American dish rumored to lead to marriage

Engagement chicken is an American lemon- and herb-flavored roast chicken dish, purported to cause boyfriends to propose marriage. The recipe was created in 1982 among the staff of Glamour magazine.

==Origin==
The recipe was developed by Kim Bonnell, a fashion editor at Glamour magazine, following a trip to Italy. In 1982, Bonnell gave the recipe to co-worker Kathy Suder to prepare for her boyfriend; the couple was engaged shortly thereafter. The recipe made the rounds in the office, and three other women in the office were offered marriage proposals soon after making the dish for their boyfriends.

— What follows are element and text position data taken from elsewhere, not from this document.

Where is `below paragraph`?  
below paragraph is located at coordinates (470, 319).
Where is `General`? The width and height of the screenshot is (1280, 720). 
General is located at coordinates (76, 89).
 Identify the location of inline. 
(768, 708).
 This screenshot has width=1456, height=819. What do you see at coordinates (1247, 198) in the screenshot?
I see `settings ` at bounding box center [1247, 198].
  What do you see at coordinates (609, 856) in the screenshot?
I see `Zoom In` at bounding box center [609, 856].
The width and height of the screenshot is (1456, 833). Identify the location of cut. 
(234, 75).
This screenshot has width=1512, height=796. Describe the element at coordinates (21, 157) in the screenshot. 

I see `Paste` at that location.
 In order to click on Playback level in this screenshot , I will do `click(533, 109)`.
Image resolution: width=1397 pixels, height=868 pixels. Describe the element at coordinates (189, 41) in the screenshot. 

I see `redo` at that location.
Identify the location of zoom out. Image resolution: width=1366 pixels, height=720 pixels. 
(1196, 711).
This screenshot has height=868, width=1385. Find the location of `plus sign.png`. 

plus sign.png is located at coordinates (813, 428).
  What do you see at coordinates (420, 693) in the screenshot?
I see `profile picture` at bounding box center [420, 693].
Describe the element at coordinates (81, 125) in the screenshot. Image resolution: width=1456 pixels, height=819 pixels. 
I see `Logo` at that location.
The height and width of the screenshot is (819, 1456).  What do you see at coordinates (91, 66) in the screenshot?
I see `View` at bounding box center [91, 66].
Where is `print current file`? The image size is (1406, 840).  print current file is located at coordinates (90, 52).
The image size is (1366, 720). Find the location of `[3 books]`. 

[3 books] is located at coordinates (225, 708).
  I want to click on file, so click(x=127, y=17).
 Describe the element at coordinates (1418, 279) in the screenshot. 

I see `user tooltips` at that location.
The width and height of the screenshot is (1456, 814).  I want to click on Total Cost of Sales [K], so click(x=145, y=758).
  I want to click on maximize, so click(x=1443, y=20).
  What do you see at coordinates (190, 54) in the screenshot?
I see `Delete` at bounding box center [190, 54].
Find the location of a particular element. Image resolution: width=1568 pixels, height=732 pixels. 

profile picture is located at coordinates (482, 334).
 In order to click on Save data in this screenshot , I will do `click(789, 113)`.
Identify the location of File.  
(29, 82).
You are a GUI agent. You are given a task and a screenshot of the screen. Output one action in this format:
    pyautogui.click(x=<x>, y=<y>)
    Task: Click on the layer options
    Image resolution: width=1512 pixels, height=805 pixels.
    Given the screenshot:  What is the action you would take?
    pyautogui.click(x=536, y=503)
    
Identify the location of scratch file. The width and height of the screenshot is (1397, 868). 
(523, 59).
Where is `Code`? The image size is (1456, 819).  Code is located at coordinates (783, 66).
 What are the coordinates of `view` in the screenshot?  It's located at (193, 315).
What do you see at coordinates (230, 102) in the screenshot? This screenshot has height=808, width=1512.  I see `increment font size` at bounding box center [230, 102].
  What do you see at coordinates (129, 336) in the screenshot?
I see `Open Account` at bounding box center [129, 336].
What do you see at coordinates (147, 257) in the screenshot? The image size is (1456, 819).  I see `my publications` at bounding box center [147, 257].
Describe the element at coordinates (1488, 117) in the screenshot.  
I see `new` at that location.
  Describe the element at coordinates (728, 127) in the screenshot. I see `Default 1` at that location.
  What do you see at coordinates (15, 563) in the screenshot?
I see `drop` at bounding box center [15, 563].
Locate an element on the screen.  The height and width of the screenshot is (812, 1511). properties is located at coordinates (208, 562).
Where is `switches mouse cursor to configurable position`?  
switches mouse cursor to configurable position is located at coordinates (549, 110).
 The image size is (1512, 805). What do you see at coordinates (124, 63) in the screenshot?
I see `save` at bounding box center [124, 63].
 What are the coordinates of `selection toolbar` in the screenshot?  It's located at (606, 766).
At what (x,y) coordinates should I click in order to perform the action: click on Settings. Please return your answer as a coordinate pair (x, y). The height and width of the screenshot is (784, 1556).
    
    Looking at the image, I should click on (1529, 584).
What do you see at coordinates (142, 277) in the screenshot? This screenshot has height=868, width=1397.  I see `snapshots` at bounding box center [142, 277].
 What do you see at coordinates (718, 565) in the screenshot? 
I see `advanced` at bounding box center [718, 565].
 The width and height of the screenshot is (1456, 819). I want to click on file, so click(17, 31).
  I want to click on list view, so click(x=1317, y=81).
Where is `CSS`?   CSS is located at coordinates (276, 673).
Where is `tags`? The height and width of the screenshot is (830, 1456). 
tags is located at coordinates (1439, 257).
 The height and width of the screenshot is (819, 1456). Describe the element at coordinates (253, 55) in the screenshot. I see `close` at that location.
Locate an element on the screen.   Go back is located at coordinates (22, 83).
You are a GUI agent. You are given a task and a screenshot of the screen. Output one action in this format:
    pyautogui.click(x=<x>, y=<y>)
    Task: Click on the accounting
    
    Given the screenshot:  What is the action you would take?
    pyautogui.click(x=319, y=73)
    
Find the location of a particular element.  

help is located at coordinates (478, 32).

In 2003, after Glamour editor-in-chief Cindi Leive heard that wedding proposals followed making the recipe, she dubbed the recipe "Engagement Chicken" and ran the recipe in the magazine in December 2003. Soon afterwards the magazine began receiving letters from women claiming that their boyfriends proposed shortly after being served the dish. The magazine claims 70 couples have married after the women served their boyfriends the dish.

==In the media==
The month the recipe appeared in Glamour, Beth Ostrosky fixed the dish for her boyfriend, shock jock Howard Stern. The next day Stern, who had sworn off marrying again, described the dish on air to the amusement of his co-hosts, who claimed that the "trap had been set". One of the show's audience members called in and said the dish he described appeared in a recent edition of Glamour and told him the name of the dish and how it got its name. Stern called Ostrosky on air. Ostrosky claimed that she wanted to fix the dish because it looked delicious and appeared very simple to prepare, but she also told how romantic Stern became while eating the dinner. Two years later, Stern and Ostrosky became engaged.

The recipe has also been featured on the Today Show, Martha, Barefoot Contessa, and Good Morning America.